We all have those people that irritate us for no real reason. You know what I mean, when literally everything they do just makes you irrationally angry. There’s a girl at work who is highly annoying me at the moment and I really don’t understand why. We have a lot in common so should get on. However, every time she opens her mouth I just feel my entire body scrunching up in annoyance. I mean, I guess it’s partly down the fact that I’m an awful person who hates pretty much all other people but I also put the blame partly on her. I mention this because Dave Franco is another of these people. I think it’s because he was in that awful final season of Scrubs but I just prepare for the worst whenever he’s in a film I’m watching. It’s stupid, I know, to hate someone because they played a really annoying character on a TV show I didn’t even really like many years ago. However, I’m just that petty and ridiculous. Which is why I was surprised to find, upon rewatching the first Now You See Me film, that I actually enjoyed Franco’s work. He was funny and got into the spirit of it. Maybe I’m growing as a person? Or maybe I was just realising how stupid this film really is?
Now You See Me always sounded like a great concept. Thieves who use their careers as magicians to carry out their crimes on a very public and very global scale. Now that’s a concept that someone like me could get behind. Like Ocean’s Eleven meets Gob Bluth: who could ask for more? Still, Now You See Me just doesn’t quite live up to it’s massive potential. Now You See Me is the worst kind of magic trick where the performer is so concerned with surprising the audience that the actual process becomes less important than the reveal. Director, Louis Leterrier, is less worried about creating a clever film that tricks the audience into believing what he wants.
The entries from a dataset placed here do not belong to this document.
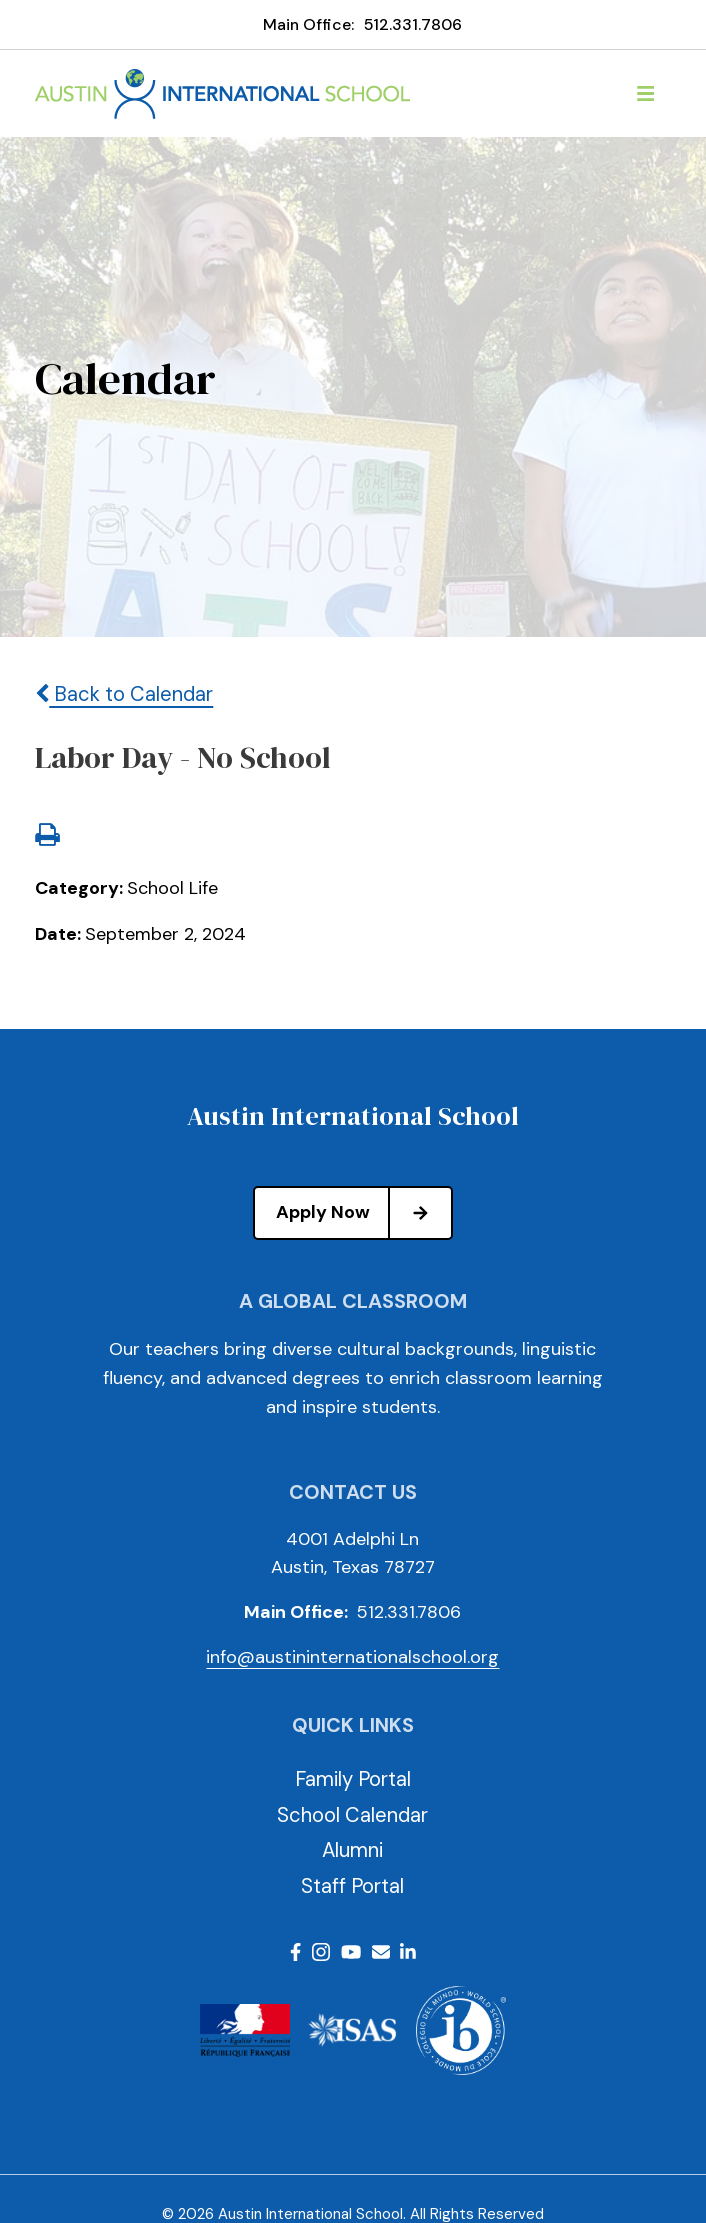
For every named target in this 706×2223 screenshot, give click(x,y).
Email (381, 1952)
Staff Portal (352, 1886)
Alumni (352, 1850)
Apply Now (363, 1213)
He just points the camera in the opposite direction or changes history when he needs to.
Still, that’s not to say that getting there isn’t fun. The reason people are such fans of magic is because they want to believe that what they are seeing is real. That isn’t to say you won’t enjoy the film but you must be willing to let go of all reason and logic. This film works best if you are okay to play the fool that it needs you to be. If you’re willing to ignore the clumsy fumbles along the way in order to get to the finale. After all, on a basic level the film is entertaining. It has gathered a great cast together and they all do admirably with what is given to them. It can’t have been easy but they manage to keep it together. There is even some interesting chemistry between the group of magicians and the detective chasing them.
However, Leterrier attempts to pull off too much and throws things together in such a small running time. The result is a confusing and badly edited narrative that doesn’t make as much sense as it should. In order to get everything in that it wanted to certain pesky details have been ignored. You know, silly things like character development, common sense, and a strong narrative. Instead, this film is all about surprising you. It gets to the point that, by the final reveal, so many absurd things have taken place that anything could have been possible. This isn’t a finely crafted tale like Ocean’s Eleven it is something that has been cobbled together with enough distractions to keep you preoccupied.
There are things to like, of course. It might just be me but angry magician Jesse Eisenberg is hot. That pretty much made the film for me. Then there are certain sequences that are visually interesting and it’s fun watching the four magicians do their craft, even if it is in a very Hollywood fake manner. There are some great showdowns between Eisenberg and Mark Ruffalo’s detective and Morgan Freeman’s magic debunker is a joy because, well, Morgan Freeman. Plus, Woody Harrelson seems born to play a big-headed mentalist who likes to swindle people using his skills.
However, that doesn’t make up for the fact that, ultimately, this film doesn’t stick. Remember in The Prestige when Michael Caine told us about the three stages of magic? Well, Now You See Me is a trick missing the all important final stage. In the first stage, the pledge, Leterrier takes the simple yet astounding premise of criminal magicians and makes you believe that’s what you’re seeing. In the second, the turn, that plot gets lost in the middle of an unnecessary revenge plot where so many secrets are revealed that the previous hour or so is almost made redundant. What Now You See Me lacks is the all important final act, the prestige. Leterrier forgets to bring the damn thing back.
Of course, this being magic, you want to believe and, if you’re like me, you’ll let the ridiculous nature of the film wash over you. Instead, you’ll be happy to get swept away with the drama and energy on display. You will purposefully ignore what you need to and you’ll take someone else’s word on something that makes absolutely not sense. Somehow, Leterrier manages to convince you that this technically terrible film is actually better than it is. I’m think what I’m saying is, Now You See Me may just be the greatest magic trick of all time.